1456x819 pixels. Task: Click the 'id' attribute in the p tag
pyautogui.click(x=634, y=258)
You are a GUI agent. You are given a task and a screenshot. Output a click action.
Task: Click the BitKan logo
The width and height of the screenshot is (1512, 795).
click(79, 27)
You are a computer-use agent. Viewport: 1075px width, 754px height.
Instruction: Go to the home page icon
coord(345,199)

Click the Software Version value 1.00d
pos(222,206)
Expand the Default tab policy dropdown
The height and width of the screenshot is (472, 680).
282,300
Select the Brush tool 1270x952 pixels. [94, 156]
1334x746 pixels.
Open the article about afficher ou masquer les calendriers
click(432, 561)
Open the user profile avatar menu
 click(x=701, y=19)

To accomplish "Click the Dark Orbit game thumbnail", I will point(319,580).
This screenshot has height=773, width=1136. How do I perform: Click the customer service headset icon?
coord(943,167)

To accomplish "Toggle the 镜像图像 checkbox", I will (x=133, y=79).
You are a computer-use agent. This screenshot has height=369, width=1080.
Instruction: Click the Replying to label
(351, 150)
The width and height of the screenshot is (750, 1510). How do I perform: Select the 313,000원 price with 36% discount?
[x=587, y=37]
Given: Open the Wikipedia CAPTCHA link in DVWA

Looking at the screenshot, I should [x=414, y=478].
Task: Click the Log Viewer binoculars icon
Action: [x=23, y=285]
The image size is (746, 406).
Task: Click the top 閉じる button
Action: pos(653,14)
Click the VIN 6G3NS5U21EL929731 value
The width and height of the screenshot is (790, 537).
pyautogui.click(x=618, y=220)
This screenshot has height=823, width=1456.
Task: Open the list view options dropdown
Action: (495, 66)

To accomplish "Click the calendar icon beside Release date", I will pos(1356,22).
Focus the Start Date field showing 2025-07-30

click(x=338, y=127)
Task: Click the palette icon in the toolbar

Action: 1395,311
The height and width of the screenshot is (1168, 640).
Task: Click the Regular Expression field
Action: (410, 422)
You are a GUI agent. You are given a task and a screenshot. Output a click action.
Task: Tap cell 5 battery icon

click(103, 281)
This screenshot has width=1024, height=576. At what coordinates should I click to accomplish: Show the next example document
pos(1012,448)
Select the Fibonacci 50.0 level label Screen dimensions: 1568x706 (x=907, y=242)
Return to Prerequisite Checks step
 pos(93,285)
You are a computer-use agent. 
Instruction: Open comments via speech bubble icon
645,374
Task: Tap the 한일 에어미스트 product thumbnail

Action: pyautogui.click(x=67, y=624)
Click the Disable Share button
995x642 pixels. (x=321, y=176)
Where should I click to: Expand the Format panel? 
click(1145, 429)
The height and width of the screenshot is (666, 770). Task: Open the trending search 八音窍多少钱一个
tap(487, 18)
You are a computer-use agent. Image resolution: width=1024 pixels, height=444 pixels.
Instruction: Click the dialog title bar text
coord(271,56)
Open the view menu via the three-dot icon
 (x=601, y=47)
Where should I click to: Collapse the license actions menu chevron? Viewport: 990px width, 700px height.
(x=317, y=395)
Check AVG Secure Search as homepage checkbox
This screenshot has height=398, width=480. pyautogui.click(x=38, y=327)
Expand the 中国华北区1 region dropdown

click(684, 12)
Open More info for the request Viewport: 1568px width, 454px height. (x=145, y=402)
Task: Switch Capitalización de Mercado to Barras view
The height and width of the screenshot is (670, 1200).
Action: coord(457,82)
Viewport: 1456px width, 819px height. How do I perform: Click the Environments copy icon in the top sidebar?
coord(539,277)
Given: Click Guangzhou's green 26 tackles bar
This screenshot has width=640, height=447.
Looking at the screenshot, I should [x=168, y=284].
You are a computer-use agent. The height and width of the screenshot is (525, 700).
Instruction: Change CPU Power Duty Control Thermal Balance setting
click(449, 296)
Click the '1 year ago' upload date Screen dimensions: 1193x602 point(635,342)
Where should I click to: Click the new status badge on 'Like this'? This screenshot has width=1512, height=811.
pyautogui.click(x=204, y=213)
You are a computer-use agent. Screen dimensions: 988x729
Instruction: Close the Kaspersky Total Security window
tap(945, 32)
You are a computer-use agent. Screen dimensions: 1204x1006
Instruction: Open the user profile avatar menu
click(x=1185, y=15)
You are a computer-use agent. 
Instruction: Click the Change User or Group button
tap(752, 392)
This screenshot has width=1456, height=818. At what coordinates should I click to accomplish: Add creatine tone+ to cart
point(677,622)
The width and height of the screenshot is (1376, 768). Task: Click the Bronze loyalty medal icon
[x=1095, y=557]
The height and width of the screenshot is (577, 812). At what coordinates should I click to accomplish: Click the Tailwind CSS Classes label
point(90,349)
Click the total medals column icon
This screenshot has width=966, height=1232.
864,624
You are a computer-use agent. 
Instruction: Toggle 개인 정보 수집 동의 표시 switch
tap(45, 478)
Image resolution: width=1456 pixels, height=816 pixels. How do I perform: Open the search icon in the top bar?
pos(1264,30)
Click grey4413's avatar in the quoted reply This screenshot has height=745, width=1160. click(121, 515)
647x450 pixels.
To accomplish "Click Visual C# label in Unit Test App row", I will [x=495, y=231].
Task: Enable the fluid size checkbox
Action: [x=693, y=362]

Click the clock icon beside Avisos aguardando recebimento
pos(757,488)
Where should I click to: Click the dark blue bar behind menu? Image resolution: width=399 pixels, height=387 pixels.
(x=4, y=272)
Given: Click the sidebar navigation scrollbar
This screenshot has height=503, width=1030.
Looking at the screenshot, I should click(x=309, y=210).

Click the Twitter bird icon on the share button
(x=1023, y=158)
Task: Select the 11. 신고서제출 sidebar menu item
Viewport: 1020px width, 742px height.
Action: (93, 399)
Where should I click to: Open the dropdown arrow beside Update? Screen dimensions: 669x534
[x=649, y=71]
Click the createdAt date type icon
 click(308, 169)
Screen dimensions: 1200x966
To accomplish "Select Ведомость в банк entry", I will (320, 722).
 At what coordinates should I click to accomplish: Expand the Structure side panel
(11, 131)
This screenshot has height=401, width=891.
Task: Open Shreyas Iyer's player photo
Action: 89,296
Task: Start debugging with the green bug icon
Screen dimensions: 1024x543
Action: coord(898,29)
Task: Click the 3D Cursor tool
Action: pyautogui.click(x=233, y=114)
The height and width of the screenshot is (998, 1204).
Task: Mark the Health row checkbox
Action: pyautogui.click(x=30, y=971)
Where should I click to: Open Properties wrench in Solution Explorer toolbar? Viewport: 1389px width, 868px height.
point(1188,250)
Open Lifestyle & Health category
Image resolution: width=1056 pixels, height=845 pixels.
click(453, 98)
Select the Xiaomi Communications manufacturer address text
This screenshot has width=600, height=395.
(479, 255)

———

Exercise directions
Reproduce all of the lines above, swapping "BitKan logo" for "site logo" and leaving everything else unchanged.

Exercise solution
1456x819 pixels. Task: Click the 'id' attribute in the p tag
pyautogui.click(x=634, y=258)
You are a GUI agent. You are given a task and a screenshot. Output a click action.
Task: Click the site logo
The width and height of the screenshot is (1512, 795).
click(79, 27)
You are a computer-use agent. Viewport: 1075px width, 754px height.
Instruction: Go to the home page icon
coord(345,199)

Click the Software Version value 1.00d
pos(222,206)
Expand the Default tab policy dropdown
The height and width of the screenshot is (472, 680).
282,300
Select the Brush tool 1270x952 pixels. [94, 156]
1334x746 pixels.
Open the article about afficher ou masquer les calendriers
click(432, 561)
Open the user profile avatar menu
 click(x=701, y=19)

To accomplish "Click the Dark Orbit game thumbnail", I will point(319,580).
This screenshot has height=773, width=1136. How do I perform: Click the customer service headset icon?
coord(943,167)

To accomplish "Toggle the 镜像图像 checkbox", I will (x=133, y=79).
You are a computer-use agent. This screenshot has height=369, width=1080.
Instruction: Click the Replying to label
(351, 150)
The width and height of the screenshot is (750, 1510). How do I perform: Select the 313,000원 price with 36% discount?
[x=587, y=37]
Given: Open the Wikipedia CAPTCHA link in DVWA

Looking at the screenshot, I should [x=414, y=478].
Task: Click the Log Viewer binoculars icon
Action: [x=23, y=285]
The image size is (746, 406).
Task: Click the top 閉じる button
Action: pos(653,14)
Click the VIN 6G3NS5U21EL929731 value
The width and height of the screenshot is (790, 537).
pyautogui.click(x=618, y=220)
This screenshot has height=823, width=1456.
Task: Open the list view options dropdown
Action: (495, 66)

To accomplish "Click the calendar icon beside Release date", I will pos(1356,22).
Focus the Start Date field showing 2025-07-30

click(x=338, y=127)
Task: Click the palette icon in the toolbar

Action: 1395,311
The height and width of the screenshot is (1168, 640).
Task: Click the Regular Expression field
Action: (410, 422)
You are a GUI agent. You are given a task and a screenshot. Output a click action.
Task: Tap cell 5 battery icon

click(103, 281)
This screenshot has width=1024, height=576. At what coordinates should I click to accomplish: Show the next example document
pos(1012,448)
Select the Fibonacci 50.0 level label Screen dimensions: 1568x706 (x=907, y=242)
Return to Prerequisite Checks step
 pos(93,285)
You are a computer-use agent. 
Instruction: Open comments via speech bubble icon
645,374
Task: Tap the 한일 에어미스트 product thumbnail

Action: pyautogui.click(x=67, y=624)
Click the Disable Share button
995x642 pixels. (x=321, y=176)
Where should I click to: Expand the Format panel? 
click(1145, 429)
The height and width of the screenshot is (666, 770). Task: Open the trending search 八音窍多少钱一个
tap(487, 18)
You are a computer-use agent. Image resolution: width=1024 pixels, height=444 pixels.
Instruction: Click the dialog title bar text
coord(271,56)
Open the view menu via the three-dot icon
 (x=601, y=47)
Where should I click to: Collapse the license actions menu chevron? Viewport: 990px width, 700px height.
(x=317, y=395)
Check AVG Secure Search as homepage checkbox
This screenshot has height=398, width=480. pyautogui.click(x=38, y=327)
Expand the 中国华北区1 region dropdown

click(684, 12)
Open More info for the request Viewport: 1568px width, 454px height. (x=145, y=402)
Task: Switch Capitalización de Mercado to Barras view
The height and width of the screenshot is (670, 1200).
Action: coord(457,82)
Viewport: 1456px width, 819px height. How do I perform: Click the Environments copy icon in the top sidebar?
coord(539,277)
Given: Click Guangzhou's green 26 tackles bar
This screenshot has width=640, height=447.
Looking at the screenshot, I should [x=168, y=284].
You are a computer-use agent. The height and width of the screenshot is (525, 700).
Instruction: Change CPU Power Duty Control Thermal Balance setting
click(449, 296)
Click the '1 year ago' upload date Screen dimensions: 1193x602 point(635,342)
Where should I click to: Click the new status badge on 'Like this'? This screenshot has width=1512, height=811.
pyautogui.click(x=204, y=213)
You are a computer-use agent. Screen dimensions: 988x729
Instruction: Close the Kaspersky Total Security window
tap(945, 32)
You are a computer-use agent. Screen dimensions: 1204x1006
Instruction: Open the user profile avatar menu
click(x=1185, y=15)
You are a computer-use agent. 
Instruction: Click the Change User or Group button
tap(752, 392)
This screenshot has width=1456, height=818. At what coordinates should I click to accomplish: Add creatine tone+ to cart
point(677,622)
The width and height of the screenshot is (1376, 768). Task: Click the Bronze loyalty medal icon
[x=1095, y=557]
The height and width of the screenshot is (577, 812). At what coordinates should I click to accomplish: Click the Tailwind CSS Classes label
point(90,349)
Click the total medals column icon
This screenshot has width=966, height=1232.
864,624
You are a computer-use agent. 
Instruction: Toggle 개인 정보 수집 동의 표시 switch
tap(45, 478)
Image resolution: width=1456 pixels, height=816 pixels. How do I perform: Open the search icon in the top bar?
pos(1264,30)
Click grey4413's avatar in the quoted reply This screenshot has height=745, width=1160. click(121, 515)
647x450 pixels.
To accomplish "Click Visual C# label in Unit Test App row", I will [x=495, y=231].
Task: Enable the fluid size checkbox
Action: [x=693, y=362]

Click the clock icon beside Avisos aguardando recebimento
pos(757,488)
Where should I click to: Click the dark blue bar behind menu? Image resolution: width=399 pixels, height=387 pixels.
(x=4, y=272)
Given: Click the sidebar navigation scrollbar
This screenshot has height=503, width=1030.
Looking at the screenshot, I should click(x=309, y=210).

Click the Twitter bird icon on the share button
(x=1023, y=158)
Task: Select the 11. 신고서제출 sidebar menu item
Viewport: 1020px width, 742px height.
Action: (93, 399)
Where should I click to: Open the dropdown arrow beside Update? Screen dimensions: 669x534
[x=649, y=71]
Click the createdAt date type icon
 click(308, 169)
Screen dimensions: 1200x966
To accomplish "Select Ведомость в банк entry", I will (320, 722).
 At what coordinates should I click to accomplish: Expand the Structure side panel
(11, 131)
This screenshot has height=401, width=891.
Task: Open Shreyas Iyer's player photo
Action: 89,296
Task: Start debugging with the green bug icon
Screen dimensions: 1024x543
Action: coord(898,29)
Task: Click the 3D Cursor tool
Action: pyautogui.click(x=233, y=114)
The height and width of the screenshot is (998, 1204).
Task: Mark the Health row checkbox
Action: pyautogui.click(x=30, y=971)
Where should I click to: Open Properties wrench in Solution Explorer toolbar? Viewport: 1389px width, 868px height.
point(1188,250)
Open Lifestyle & Health category
Image resolution: width=1056 pixels, height=845 pixels.
click(453, 98)
Select the Xiaomi Communications manufacturer address text
This screenshot has width=600, height=395.
(479, 255)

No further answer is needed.